No te cases con una mujer de pies grandes

Punto de cruz y bastidor, 2016

El objetivo de esta obra es hacer reflexionar al espectador, interactuar con él y abrir un diálogo con el público. La obra diferencia tres claros niveles que sirven como catalizadores para cada uno de los objetivos propuestos.

La interacción nace del uso de dispositivos móviles o tabletas conectados a internet, ya que sólo con ellos el espectador puede acceder a la información que hay tras los códigos QR. El contrapunto se encuentra en la brecha digital que se presenta, ya que aquellos que no dispongan de estas nuevas tecnologías no tendrán acceso a dicha información, paralizándose la comunicación y presentándose la frustración de no poder ir más allá de lo que los ojos ven. Este punto de inflexión es necesario para establecer un diálogo con el espectador sobre la estética y la función de la obra, ya que los códigos QR son bellos por sí mismos pero no pueden ser usados.

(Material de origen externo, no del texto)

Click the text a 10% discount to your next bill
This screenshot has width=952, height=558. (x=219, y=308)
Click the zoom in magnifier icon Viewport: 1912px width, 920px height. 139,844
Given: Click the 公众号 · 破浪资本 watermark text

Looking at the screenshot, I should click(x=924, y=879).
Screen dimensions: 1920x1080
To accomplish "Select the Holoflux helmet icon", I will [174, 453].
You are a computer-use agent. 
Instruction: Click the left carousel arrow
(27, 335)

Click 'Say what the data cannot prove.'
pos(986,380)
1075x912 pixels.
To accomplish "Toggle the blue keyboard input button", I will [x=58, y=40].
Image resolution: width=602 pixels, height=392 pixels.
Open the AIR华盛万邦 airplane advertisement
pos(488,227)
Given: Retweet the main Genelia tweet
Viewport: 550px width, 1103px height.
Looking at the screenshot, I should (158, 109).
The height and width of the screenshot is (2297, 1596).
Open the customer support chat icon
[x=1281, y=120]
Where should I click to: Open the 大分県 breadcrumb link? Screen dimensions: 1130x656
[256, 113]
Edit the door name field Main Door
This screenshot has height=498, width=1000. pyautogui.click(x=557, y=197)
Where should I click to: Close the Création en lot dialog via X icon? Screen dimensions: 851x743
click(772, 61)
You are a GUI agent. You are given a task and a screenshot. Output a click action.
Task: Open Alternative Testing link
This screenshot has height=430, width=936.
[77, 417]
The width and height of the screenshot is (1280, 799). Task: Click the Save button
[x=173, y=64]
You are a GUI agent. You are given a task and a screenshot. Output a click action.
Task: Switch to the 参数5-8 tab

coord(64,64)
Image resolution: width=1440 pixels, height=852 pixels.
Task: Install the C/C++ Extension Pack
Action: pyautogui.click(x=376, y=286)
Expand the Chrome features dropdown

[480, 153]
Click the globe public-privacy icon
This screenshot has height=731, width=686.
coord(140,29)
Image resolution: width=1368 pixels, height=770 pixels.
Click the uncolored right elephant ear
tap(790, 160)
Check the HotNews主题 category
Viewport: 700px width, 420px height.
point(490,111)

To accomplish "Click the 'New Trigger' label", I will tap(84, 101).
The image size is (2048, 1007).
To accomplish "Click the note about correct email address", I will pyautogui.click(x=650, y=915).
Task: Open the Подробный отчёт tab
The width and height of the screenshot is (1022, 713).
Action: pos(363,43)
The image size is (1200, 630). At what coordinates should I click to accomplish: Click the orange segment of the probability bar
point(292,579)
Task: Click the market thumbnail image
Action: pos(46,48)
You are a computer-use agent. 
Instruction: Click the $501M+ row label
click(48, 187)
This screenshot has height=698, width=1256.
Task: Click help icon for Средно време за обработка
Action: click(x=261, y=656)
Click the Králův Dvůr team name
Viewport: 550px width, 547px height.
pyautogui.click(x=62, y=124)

Cada código QR muestra un refrán español. Esta obra busca la reflexión en torno a los estereotipos, prejuicios y discriminación de género presente en ciertos refranes españoles que configuran la tradición y valores que se han ido transmitiendo de generación en generación. El refrán reproduce el sexismo en general hacia la población femenina, una violencia verbal que ha ido tejiendo con el paso del tiempo un marco cotidiano en el que las mujeres han sido encasilladas. Es por ello que los códigos QR han sido elaborados mediante punto de cruz, una labor ligada a la mujer. La puntada sustituye al píxel y se usa como eslabón entre el pasado y el presente, la tradición y las nuevas tecnologías.


Las telas elaboradas resultan estéticamente atractivas, una metáfora que muestra que estos prejuicios son difíciles de ver debido a su aceptación social. Hay que ver más allá de su apariencia para encontrar y valorar su significado.